Alumnus disturbed by cuts in humanities

As an alumnus, I am deeply disturbed by the current budget crisis. I have listened to the words of Sen. [Stan] Rosenberg, who suggests that we should soften the plight of the University because the Legislature should be allowed to feel good about the small gains they've allowed the University to make. I can't agree. How can we feel good about the Legislature offering us a hand ... when the reason we needed one was that they punched us in the gut with the cuts from the late '80s and early '90s.

I look at the cuts that aren't mentioned ... the Certificate Program in Religious Studies, which died a silent death after the central requirement, "World Religions," could no longer be taught. The only professor to teach it retired. I look at the Russian and East European Studies Program, the one in which I got my own degree, and I wonder how it will be offered without a professor to teach upper-level Russian courses. The answer - it won't. Like so many other programs it will die.

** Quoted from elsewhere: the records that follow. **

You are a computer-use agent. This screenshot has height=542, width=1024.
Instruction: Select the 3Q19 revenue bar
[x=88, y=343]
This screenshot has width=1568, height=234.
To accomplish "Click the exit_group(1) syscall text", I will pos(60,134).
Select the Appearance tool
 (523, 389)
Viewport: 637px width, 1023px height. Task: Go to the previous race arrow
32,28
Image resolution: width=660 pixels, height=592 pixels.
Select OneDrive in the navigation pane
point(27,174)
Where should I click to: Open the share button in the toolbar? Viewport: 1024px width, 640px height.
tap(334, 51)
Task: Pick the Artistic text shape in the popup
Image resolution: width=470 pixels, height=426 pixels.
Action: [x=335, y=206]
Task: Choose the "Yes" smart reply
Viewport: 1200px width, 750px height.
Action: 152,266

I look at the proposed mergers on campus ... [dean] Lee Edwards' plan to merge the language departments with Comparative Literature, and I can only conclude that she's gone mad. I know language study has a high cost per student, but why destroy the Comparative Literature Department, the cornerstone of ALL Gen Eds at the University, at the same time? It is senseless. Save one or the other, but don't destroy both in the process.

As an area studies graduate, I cannot support a University without a genuine commitment to language learning, one of the great hallmarks of a liberal arts education. I find myself trying to write my legislator to support my alma mater, only to find that the deans and administration are destroying everything that made UMass such a fine institution in the first place. I was a student leader on campus for nine years, and in six months I've watched every gain I helped realize for students on campus disappear.

I have advocated for the University with unwavering faith for years. My faith has wavered. The University depends on alumni, on people like me, to give it money. President Bulger has even started a campaign to increase alumni giving. He won't get the money from me. I love the University, but I can no longer trust it to make sane decisions about allocations of funding. Don't destroy the programs we came from and then expect us to give to the University ... no football team will make it worth it. No science building will. Until the University is willing to devote funds to the humanities in a sane manner my wallet will remain closed.

ASHAVAN DOYON
Class of 2001,
Chicopee

Lee Edwards, dean of the College of Humanities and Fine Arts, replies:

Whether or not I have "gone mad," is, I suppose, best left for others to judge. In reference to the specific assessment offered regarding my efforts to merge Comparative Literature with a variety of other departments that are also concerned with non-anglophone languages, literatures, and cultures, I remain convinced that, far from destroying these programs and their majors, the proposed merger offers the college and the campus its best opportunity to preserve these offerings within a comprehensive departmental setting.